Nos anos 1990, foi para Paris e virou queridinho da intelectualidade francesa — apenas para depois se tornar miliciano nos Bálcãs, apoiador de Radovan Karadzic e defensor de posições ultranacionalistas. Na Rússia pós-soviética, fundou o Partido Nacional Bolchevique, enfrentou o regime de Putin e acumulou novos anos de prisão. Limonov foi amado e odiado com a mesma intensidade.
O filme não segue linha cronológica. Kirill Serebrennikov opta por uma estrutura de capítulos que se alternam entre tempos, lugares e emoções.

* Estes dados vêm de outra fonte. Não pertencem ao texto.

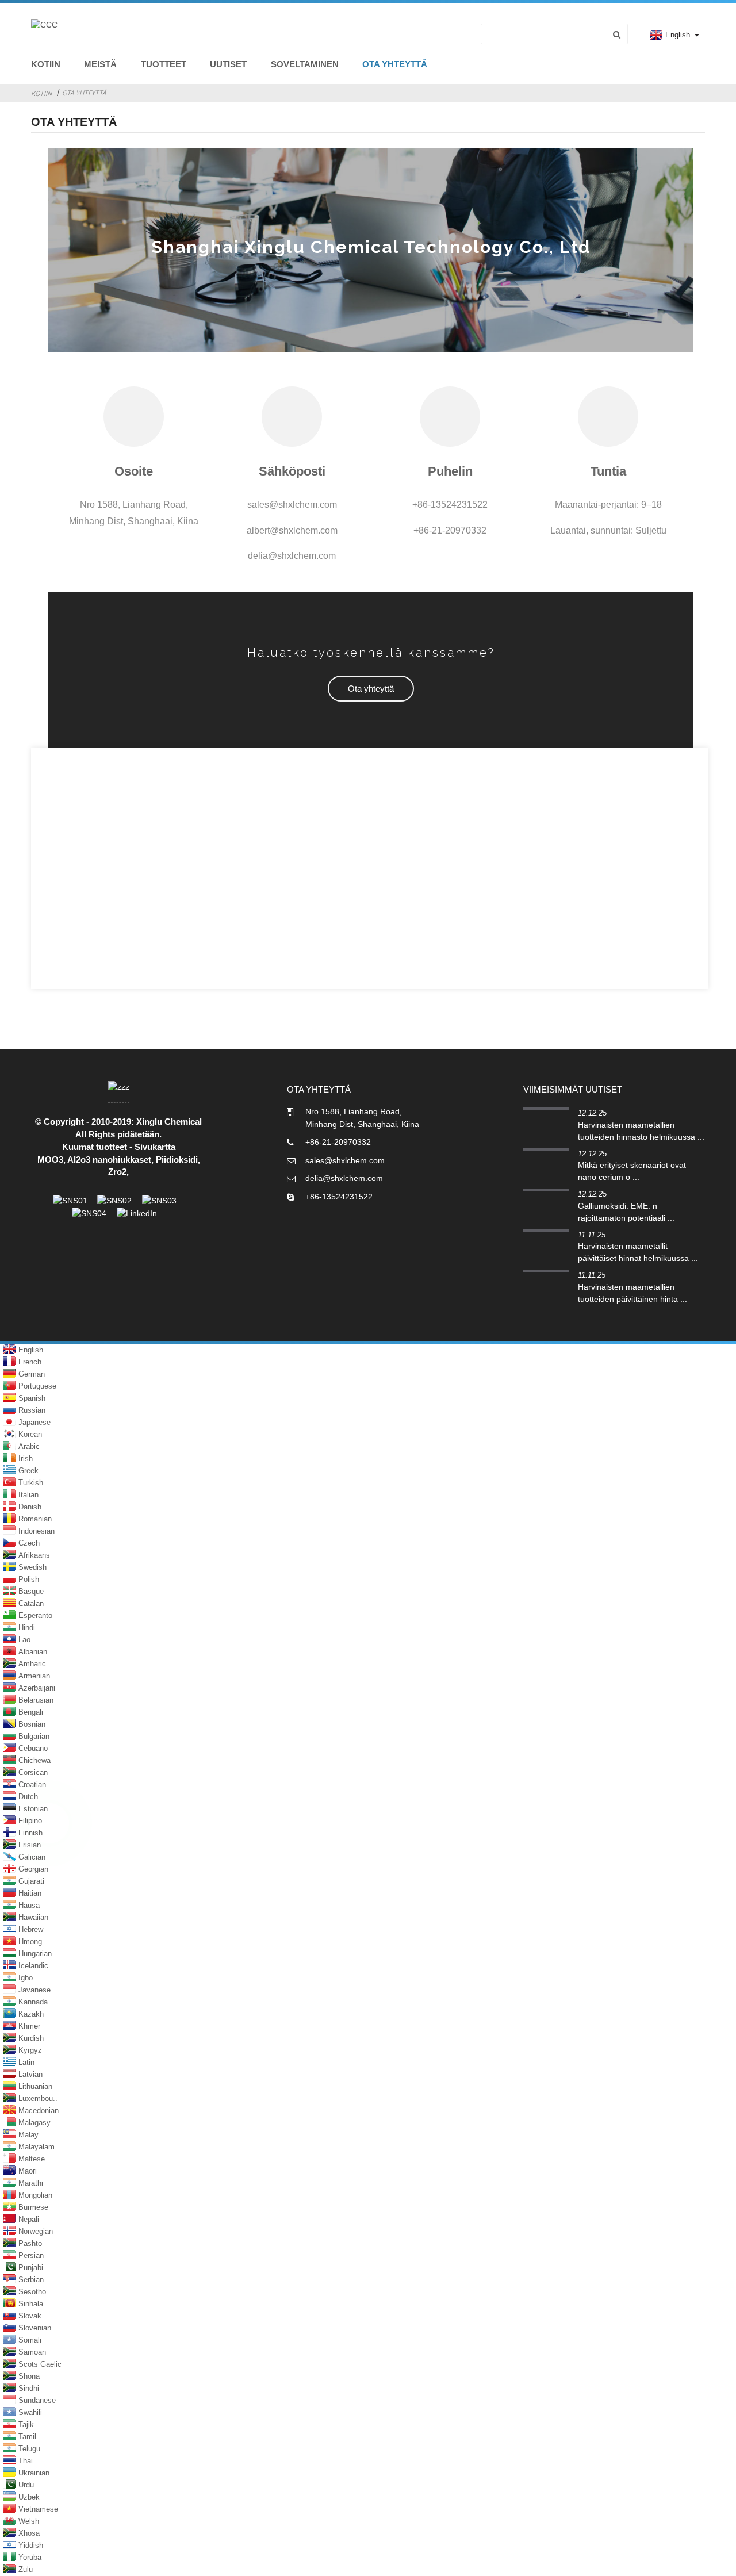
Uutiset (228, 64)
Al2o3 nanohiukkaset (109, 1159)
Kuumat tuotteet (94, 1147)
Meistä (100, 64)
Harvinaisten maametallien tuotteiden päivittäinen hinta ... (632, 1293)
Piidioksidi (177, 1159)
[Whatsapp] (49, 1823)
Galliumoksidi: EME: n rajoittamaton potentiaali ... (626, 1211)
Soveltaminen (305, 64)
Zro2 (117, 1171)
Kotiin (45, 64)
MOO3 (50, 1159)
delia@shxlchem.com (344, 1178)
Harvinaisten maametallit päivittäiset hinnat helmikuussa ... (638, 1252)
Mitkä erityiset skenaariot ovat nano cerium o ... (632, 1171)
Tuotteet (163, 64)
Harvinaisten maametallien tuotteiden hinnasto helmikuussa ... (641, 1130)
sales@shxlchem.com (345, 1160)
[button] (371, 689)
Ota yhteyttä (394, 64)
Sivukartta (155, 1147)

Às vezes somos apresentados ao Limonov-escritor. Em outras, ao Limonov-marginal, amante, órfão ou oportunista. Não há julgamento moral direto — há ambiguidade.

Ben Whishaw: uma atuação que incomoda e hipnotiza
Conhecido por sua habilidade de transitar entre o lírico e o perturbador, Ben Whishaw encontra em Limonov um território fértil para explorar todas as nuances da contradição. Desde a postura corporal até a entonação de voz, sua interpretação nos faz esquecer o ator. Whishaw se transforma em Limonov — não o homem real, mas a sua projeção mítica, criada por si mesmo e por quem tentou narrá-lo.
Whishaw caminha entre o carisma e o grotesco. Ele nos faz rir quando Limonov debocha do sistema, mas também nos obriga a desviar os olhos quando seu personagem age de forma violentamente egocêntrica. Ele não suaviza os gestos nem tenta tornar o protagonista simpático. E justamente por isso, sua atuação é memorável.
O olhar de Serebrennikov: fragmentação como forma de verdade
Kirill Serebrennikov é um diretor conhecido por sua sensibilidade visual e por tratar seus personagens com lente desconstrutiva. Em “Limonov: O Camaleão Russo”, ele cria uma estética fragmentada que reflete a própria vida do biografado. Cenas são filmadas em diferentes formatos — desde Super 8 até digital ultramoderno — alternando entre preto e branco e cores saturadas, em uma espécie de colagem audiovisual que desafia a linearidade.
A direção utiliza a linguagem teatral em alguns trechos, o realismo documental em outros e, em certos momentos, mergulha em alucinações. A sensação é de que estamos dentro da mente de Limonov, e não apenas diante da sua história.
A montagem é nervosa, dinâmica, quase ensaística. O que parece caos no início, revela-se um quebra-cabeça que só faz sentido ao final — e mesmo assim, com peças que faltam, propositalmente.
Uma biografia que se recusa a ser hagiografia
Filmes biográficos costumam pecar pelo excesso de reverência. Ou então pelo esforço de “limpar” a trajetória de seus protagonistas para caber em uma narrativa inspiradora. Serebrennikov, no entanto, não está interessado em hagiografar Limonov. O longa escancara suas incoerências, sua arrogância, sua busca por poder e validação a qualquer custo.
O filme não suaviza sua proximidade com figuras de extrema-direita nem seus flertes perigosos com ideologias totalitárias. Também não esconde seus traços de vaidade artística e narcisismo. Ao mesmo tempo, deixa transparecer sua dor, sua infância solitária, sua necessidade desesperada de ser visto.
É esse equilíbrio entre denúncia e compaixão que torna o filme ético, mesmo quando retrata um personagem que, muitas vezes, parece agir sem qualquer ética.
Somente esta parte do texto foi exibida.